This repo contains Python implementation of Proximal Policy Optimization algorithm [1]. It is tested on 2 tasks, one employing continuous and one - discrete policy. Actor models in both tasks used combinations of convolutional(CNN) and fully connected layers and parametrize some random distributions which are used for policies.
The task is to control a car in 2D enviroment by providing it with a vector of 3 continuous values: steering angle, gas and breaking. On practice gas and breaking are merged into one value, i.e. actor either adds gas or breaks, following the logic described in [6]. As a result the policy is modelled by 2D diagonal Gaussian distribution, whose means vector is parametrized by actor and standard deviations are linearly interpolated between 2 predefined constant values in logspace throughout the training. As input information the actor receives 4 last grayscale frames of the game. The trained actor reached mean-100-games score of 802.
The task is a classic Atari game of ping pong. Actor controls its pad by either moving it up or down. The probability of movement is modelled by Bernoulli distribution whose logit is predicted by the actor model. As input the actor receives the difference of 2 last grayscale game frames. Trained actor obtained mean-100-games score of 20.86.
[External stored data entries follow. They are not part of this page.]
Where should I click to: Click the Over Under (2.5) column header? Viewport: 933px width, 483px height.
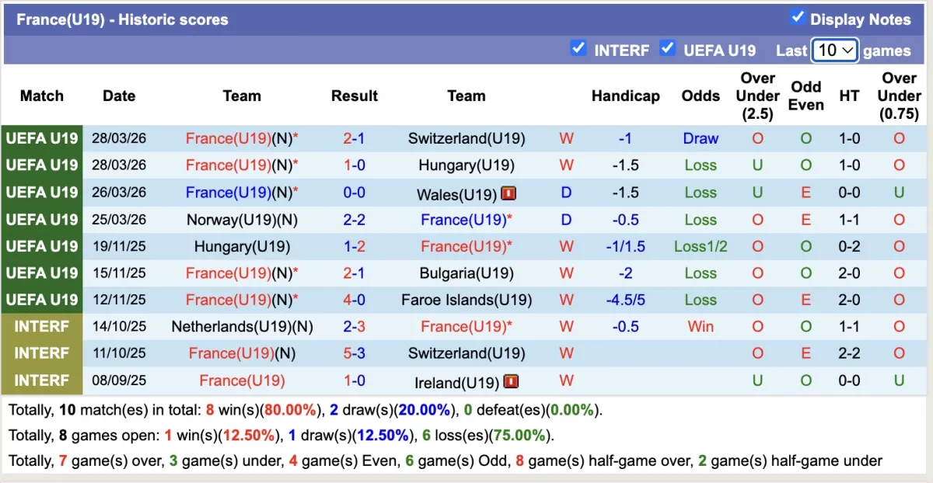tap(757, 96)
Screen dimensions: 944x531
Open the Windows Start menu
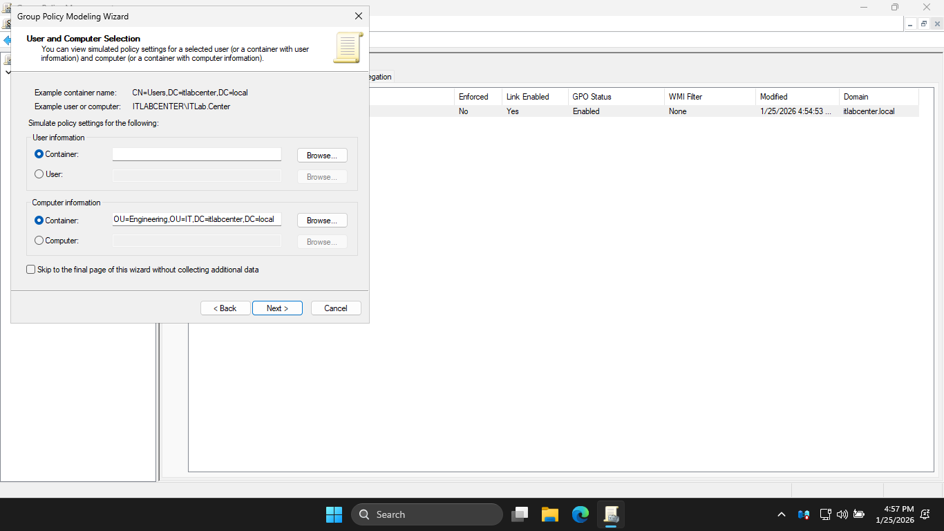coord(334,514)
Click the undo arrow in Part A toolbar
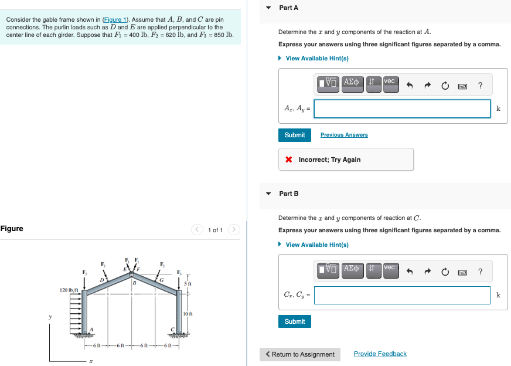Image resolution: width=511 pixels, height=366 pixels. (411, 84)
The recording shows trained actor playing in enviroment with low probability of repeating its last action. This introduces noise and makes game more dynamic, as actor has to sometimes correct for unexpected moves of his pad.
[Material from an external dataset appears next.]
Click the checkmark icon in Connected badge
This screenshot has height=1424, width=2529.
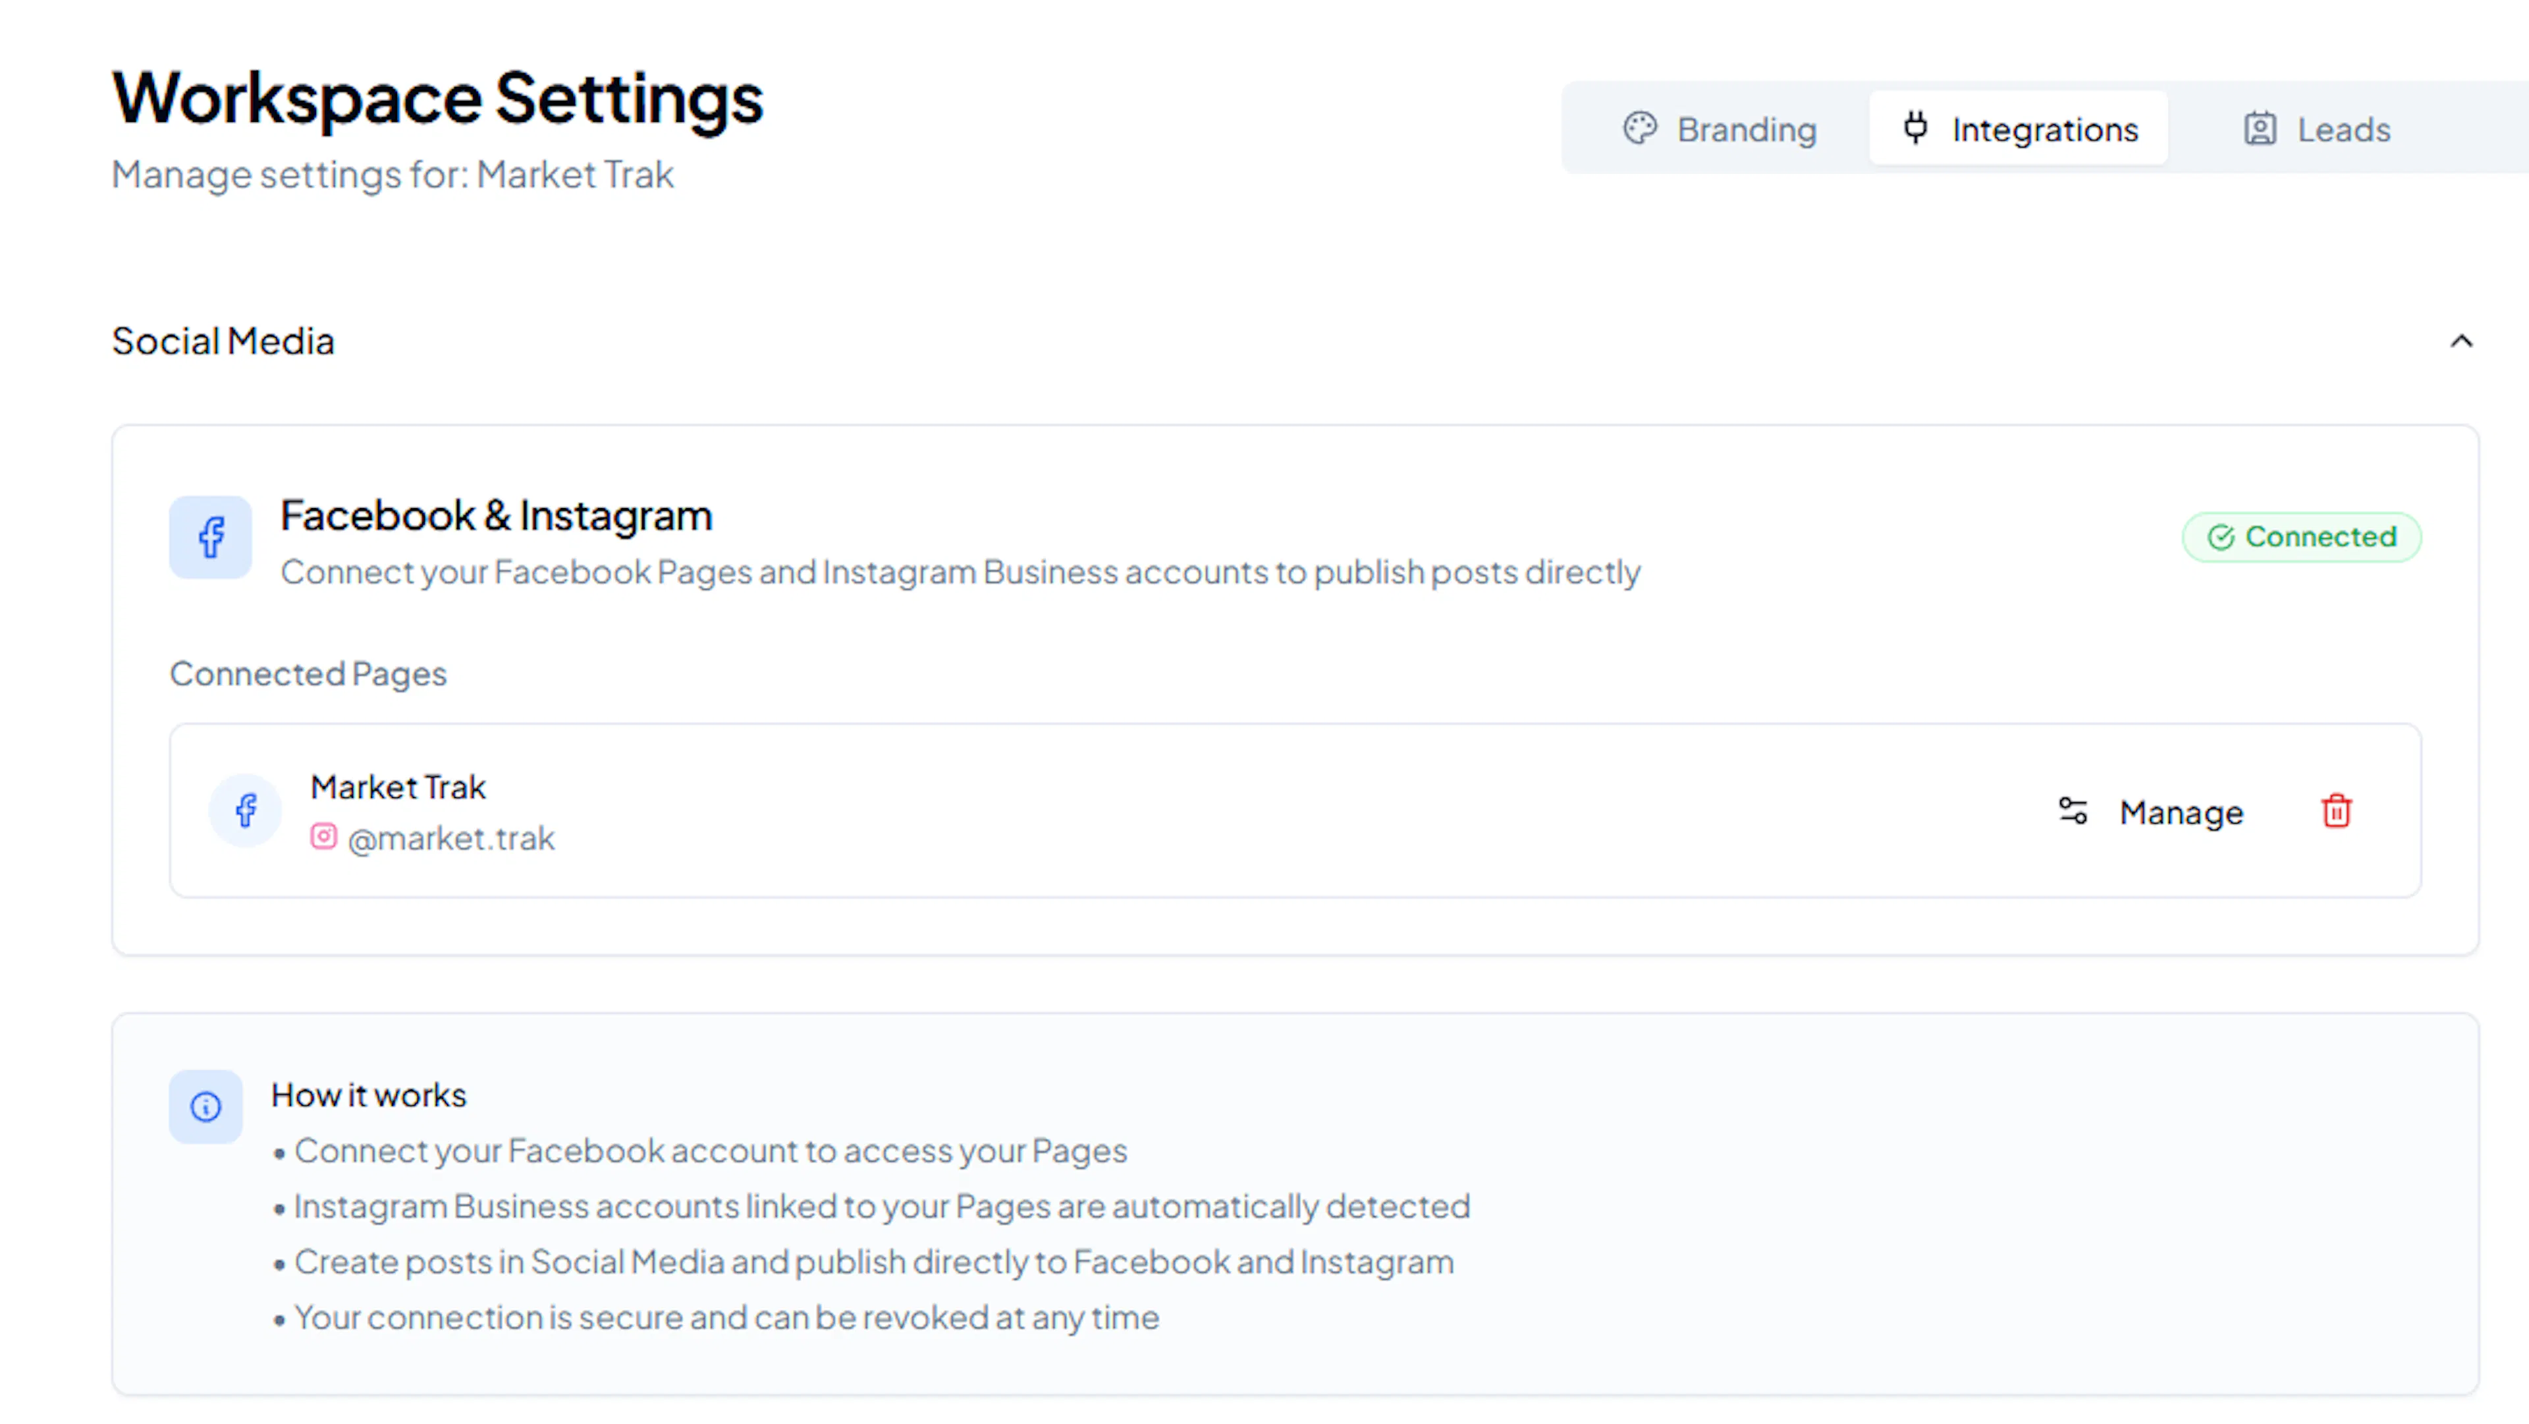click(2221, 537)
[1] Schulman J. et al., "Proximal Policy Optimization Algorithms", https://arxiv.org/pdf/1707.06347
[2] Schulman J. et al., "High-Dimensional Continuous Control Using Generalized Advatntage Estimation", https://arxiv.org/pdf/1506.02438
[3] Berkeley RL Bootcamp, https://www.youtube.com/playlist?list=PLAdk-EyP1ND8MqJEJnSvaoUShrAWYe51U
[4] Gymnasium Documentation, https://gymnasium.farama.org/index.html
[5] OpenAI spinning up in Deep RL, https://spinningup.openai.com/en/latest/
[6] Petrazzini I. and Antonelo E., "Proximal Policy Optimization with Continuous Bounded Action Space via the Beta Distribution", https://arxiv.org/pdf/2111.02202
[7] Going Deeper Into Reinforcement Learning: Fundamentals of Policy Gradients, https://danieltakeshi.github.io/2017/03/28/going-deeper-into-reinforcement-learning-fundamentals-of-policy-gradients/